The life of Empress Michiko



Michiko Shōda – the future Empress of Japan – was born on 20 October 1934 at the University of Tokyo Hospital. She was the daughter of Hidesaburō Shōda and Fumiko Soejima and was the second of four children. She received a solid education, a combination of traditional and Western, and learned to speak English. She attended the Futaba Elementary School in Tokyo but was forced to leave because of bombings during the Second World War. She returned to Tokyo after the war and then attended the Sacred Heart School, from which she graduated in 1953.

She continued her studies at the University of the Sacred Heart in Tokyo and graduated with a Bachelor of Arts degree in English Literature. She met her future husband, the then Crown Prince Akihito, on a tennis court in August 1957. Their engagement was officially announced on 27 November 1958 with the engagement ceremony taking place on 14 January 1959. Michiko was considered to be a commoner, and it was rumoured that her future mother-in-law, the Empress Kōjun, who was a born Princess, opposed to the match. When her mother-in-law died in 2000, it became clear that she had indeed opposed the marriage and that her disapproval had caused Michiko to become depressed. Nevertheless, the couple had widespread public support. On 10 April 1959, she became Her Imperial Highness The Crown Princess, and the newlyweds moved to Tōgū Palace.

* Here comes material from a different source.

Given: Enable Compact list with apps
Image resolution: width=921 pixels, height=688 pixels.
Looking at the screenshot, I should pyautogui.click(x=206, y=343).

Akihito and Michiko at their wedding on 10 April 1959. By 宮内庁/Public Domain

Michiko gave birth to three children: Naruhito, Crown Prince of Japan (born 1960), Fumihito, Prince Akishino (born 1965) and Sayako, Princess Nori (known as Sayako Kuroda since her marriage) (born 1969). In 1963, Michiko had an abortion because of her impaired health. She and her husband visited 37 foreign countries as Crown Prince and Crown Princess of Japan.

Like her daughter-in-law Masako, Michiko suffered from nervous breakdowns and depression due to pressures from the media, and her mother-in-law. Most notably, she lost her voice for seven months in the 1960s and once more in 1993. She also suffered from mouth ulcers, nosebleeds and intestinal bleeding due to psychological stress.

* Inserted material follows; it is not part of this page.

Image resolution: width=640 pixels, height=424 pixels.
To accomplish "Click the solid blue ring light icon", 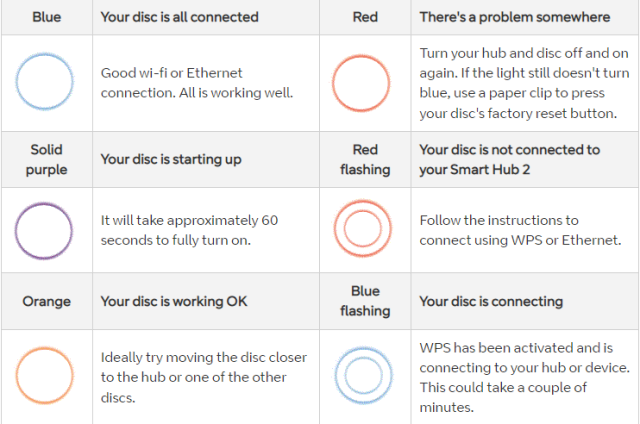I will pos(44,81).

The Empress in the outfit worn to the jūnihitoe at the Ceremony of the Enthronement on November 1990. By Website of the Ministry of Foreign Affairs of Japan, CC-BY 4.0

On 7 January 1989, Michiko’s father-in-law died, making her husband the new Emperor. Michiko and Akihito were enthroned on 12 November 1990. She continued to accompany her husband at events and visits to other countries and the 47 prefectures of Japan.

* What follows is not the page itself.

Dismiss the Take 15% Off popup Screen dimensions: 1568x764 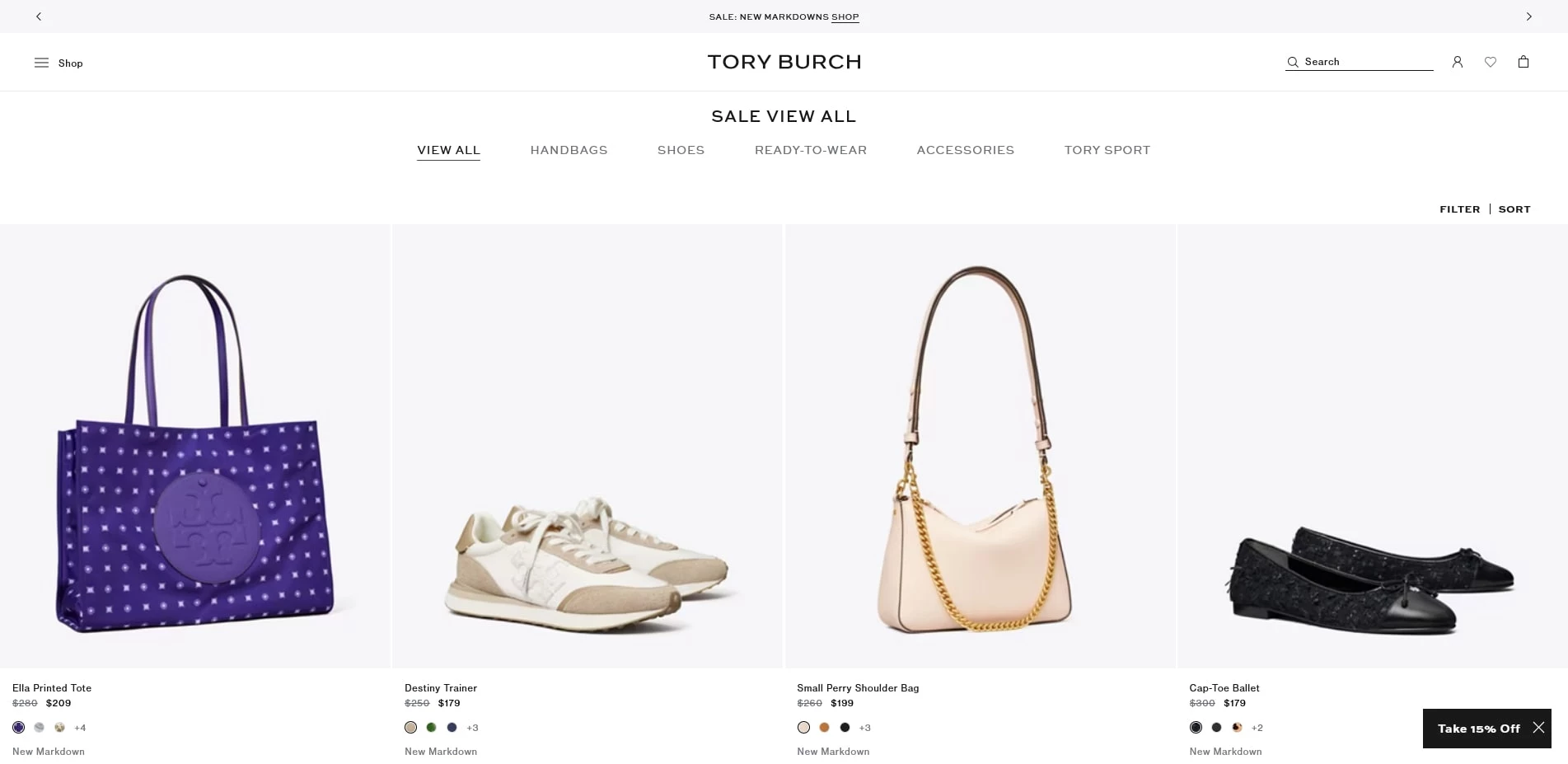tap(1538, 727)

Michiko is known to enjoy reading, music and playing the piano. She even forms a small band with her family. Emperor Akihito plays the cello, and Crown Prince Naruhito plays the violin. She translated several of Michio Mado’s poems into English and also composes her own poems, including waka. Several of these poems are also published, and the family regular publishes New Years’ poems.